Por la tarde se echó a llorar. Al ir a acostarse abrazó largamente y
con efusión a su madre, a su padre y a sus hermanas. Katia y Sonia comprendían
el motivo do su emoción; pero la pequeñita, Macha, no comprendía nada,
absolutamente nada, y lo miraba con sus grandes ojos asombrados.
A la mañana siguiente, temprano, Katia y
Sonia se levantaron, y una vez abandonado el lecho se dirigieron quedamente a
la habitación de los muchachos, para ver cómo huían a América. Se detuvieron
junto a la puerta y oyeron lo siguiente:
-Vamos, ¿ quieres ir? -preguntó con cólera Chechevitzin- Di, ¿no
quieres?
-¡Dios mío! -respondió llorando Volodia-.
No puedo,
no quiero separarme de mamá.
-¡Hermano rostro pálido, partamos! Te lo ruego. Me habías prometido
partir conmigo, y ahora te da miedo. ¡Eso está muy mal, hermano rostro pálido!
-No me da miedo; pero... ¿qué va a ser de mi pobre mamá?
-Dímelo de una vez: ¿quieres seguirme o no?
-Yo me iría, pero... esperemos un poco; quiero quedarme aún algunos
días con mamá.
-Bueno; en ese caso me voy solo -declaró resueltamente Chechevitzin-. Me pasaré sin ti. ¡Y pensar que has querido cazar
tigres y luchar contra los salvajes! ¡Qué le vamos a hacer! Me voy solo. Dame
el revólver, los cuchillos y todo lo demás.
Volodia se echó a llorar con tanta desesperación, que Katia y Sonia, compadecidas, empezaron
a llorar también. Hubo algunos instantes de silencio.
-Vamos, ¿no me acompañas? -preguntó una vez más Chechevitzin.
-Sí, me voy... contigo.
-Bueno; vístete.
Y para dar ánimos a Volodia, Chechevitzin empezó a contar maravillas
de América, a rugir como un tigre, a imitar el ruido de un buque, y prometió en
fin a Volodia darle todo el marfil y también todas las pieles de los leones y
los tigres que matase.
Aquel muchachito delgado, de cabellos crespos y feo semblante, les parecía a Katia y a Sonia un hombre
extraordinario, admirable. Héroe valerosísimo arrostraba todo el peligro y
rugía como un león o como un tigre auténticos.

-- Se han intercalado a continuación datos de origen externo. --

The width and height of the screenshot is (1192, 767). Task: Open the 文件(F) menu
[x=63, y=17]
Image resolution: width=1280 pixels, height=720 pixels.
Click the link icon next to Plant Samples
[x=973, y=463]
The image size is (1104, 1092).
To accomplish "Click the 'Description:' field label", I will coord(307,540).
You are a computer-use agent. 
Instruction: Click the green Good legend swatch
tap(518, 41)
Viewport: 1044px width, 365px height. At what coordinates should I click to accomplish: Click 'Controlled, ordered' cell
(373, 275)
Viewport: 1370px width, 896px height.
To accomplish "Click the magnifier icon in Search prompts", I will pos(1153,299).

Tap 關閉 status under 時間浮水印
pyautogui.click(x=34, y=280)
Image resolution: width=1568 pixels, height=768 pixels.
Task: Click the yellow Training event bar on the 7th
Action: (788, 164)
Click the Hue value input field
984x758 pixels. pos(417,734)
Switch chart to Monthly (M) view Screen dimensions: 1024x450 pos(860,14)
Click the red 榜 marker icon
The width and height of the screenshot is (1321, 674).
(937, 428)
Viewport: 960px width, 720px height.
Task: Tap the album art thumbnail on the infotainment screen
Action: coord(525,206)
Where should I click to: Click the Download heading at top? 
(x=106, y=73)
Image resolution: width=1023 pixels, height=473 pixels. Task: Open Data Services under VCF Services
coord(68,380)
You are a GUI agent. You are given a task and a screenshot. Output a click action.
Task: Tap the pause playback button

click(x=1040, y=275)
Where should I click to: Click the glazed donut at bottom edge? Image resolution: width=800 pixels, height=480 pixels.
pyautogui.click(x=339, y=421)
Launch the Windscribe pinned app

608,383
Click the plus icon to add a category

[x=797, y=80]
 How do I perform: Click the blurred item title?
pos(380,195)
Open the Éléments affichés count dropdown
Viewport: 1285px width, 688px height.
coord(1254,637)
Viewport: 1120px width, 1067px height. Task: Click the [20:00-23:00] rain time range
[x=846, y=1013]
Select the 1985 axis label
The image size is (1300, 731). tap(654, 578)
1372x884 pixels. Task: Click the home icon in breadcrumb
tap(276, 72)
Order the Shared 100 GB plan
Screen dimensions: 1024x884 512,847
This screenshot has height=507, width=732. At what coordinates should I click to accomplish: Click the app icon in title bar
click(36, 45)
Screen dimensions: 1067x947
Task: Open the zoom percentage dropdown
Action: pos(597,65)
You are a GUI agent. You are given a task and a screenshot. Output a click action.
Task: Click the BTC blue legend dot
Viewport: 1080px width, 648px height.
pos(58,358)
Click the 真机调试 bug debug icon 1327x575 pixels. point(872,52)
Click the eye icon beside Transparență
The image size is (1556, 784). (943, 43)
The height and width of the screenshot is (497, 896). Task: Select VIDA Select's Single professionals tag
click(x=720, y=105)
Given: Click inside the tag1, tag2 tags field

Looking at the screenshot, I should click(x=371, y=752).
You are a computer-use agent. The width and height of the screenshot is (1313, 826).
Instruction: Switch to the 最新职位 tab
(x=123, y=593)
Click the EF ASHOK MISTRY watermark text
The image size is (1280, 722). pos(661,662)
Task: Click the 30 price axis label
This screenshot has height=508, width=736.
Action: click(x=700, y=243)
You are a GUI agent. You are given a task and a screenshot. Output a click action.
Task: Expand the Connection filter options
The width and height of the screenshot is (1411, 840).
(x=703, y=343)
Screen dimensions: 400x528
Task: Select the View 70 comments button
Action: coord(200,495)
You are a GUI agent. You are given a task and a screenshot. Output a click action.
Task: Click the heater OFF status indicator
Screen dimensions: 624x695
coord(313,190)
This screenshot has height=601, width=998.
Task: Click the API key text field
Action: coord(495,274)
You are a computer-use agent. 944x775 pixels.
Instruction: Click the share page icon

Cuando las dos niñas volvieron a su cuarto, Katia con los ojos
arrasados en lágrimas dijo:
-¡Qué miedo tengo!
Hasta las dos, hora en que se sentaron a la mesa para almorzar, todo
estuvo tranquilo. Pero entonces se advirtió la desaparición de los muchachos.
Los buscaron en la cuadra, en el jardín; se los hizo buscar después en la aldea
vecina; todo fue en vano. A las cinco se merendó, sin
los muchachos. Cuando la familia se sentó a la mesa para comer, mamá
manifestaba una gran inquietud y lloraba.
Buscaron a Volodia y a su amigo durante toda la noche. Se
escudriñaron, con linternas, las orillas del río. En toda la casa, lo mismo que
en la aldea, reinaba gran agitación. A la mañana siguiente llegó un oficial de
policía. Mamá no cesaba de llorar. Pero hacia el mediodía unos trineos,
arrastrados por tres caballos blancos, jadeantes, se detuvieron junto a la
puerta.
-¡Es Volodia! -exclamó alguien en el patio.
-¡Volodia está ahí! -gritó la criada Natalia, irrumpiendo como una
tromba en el comedor.
El enorme perro Mirara, igualmente agitado, hizo resonar sus
ladridos en toda la casa: ¡Guau! ¡Guau!
Los dos muchachos habían sido detenidos en la ciudad próxima cuando
preguntaban dónde podrían comprar pólvora.
Volodia se lanzó al cuello de su madre. Las niñas esperaban,
aterrorizadas, lo que iba a suceder. El señor Korolev se encerró con ambos
muchachos en el gabinete.
-¿Es posible? -decía con tono enojado-. Si se
sabe esto en el colegio los pondrán de patitas en la calle.
Y a usted, señor Chechevitzin, ¿no le da vergüenza? Está muy mal lo que ha
hecho. Espero que será usted castigado por sus padres... ¿Dónde han pasado la noche?
-¡En la estación! -respondió altivamente Chechevitzin.
Volodia se acostó, y hubo que ponerle compresas en la cabeza. A la
mañana siguiente llegó la madre de Chechevitzin, avisada por telégrafo. Aquella
misma tarde partió con su hijo.
Chechevitzin, hasta su partida, se mantuvo en una actitud severa y
orgullosa. Al despedirse de las niñas no les dijo palabra; pero tomó el
cuaderno de Katia y dejó en él, a modo de recuerdo, su autógrafo:
“Montigomo, Garra de Buitre, jefe de los Invencibles”.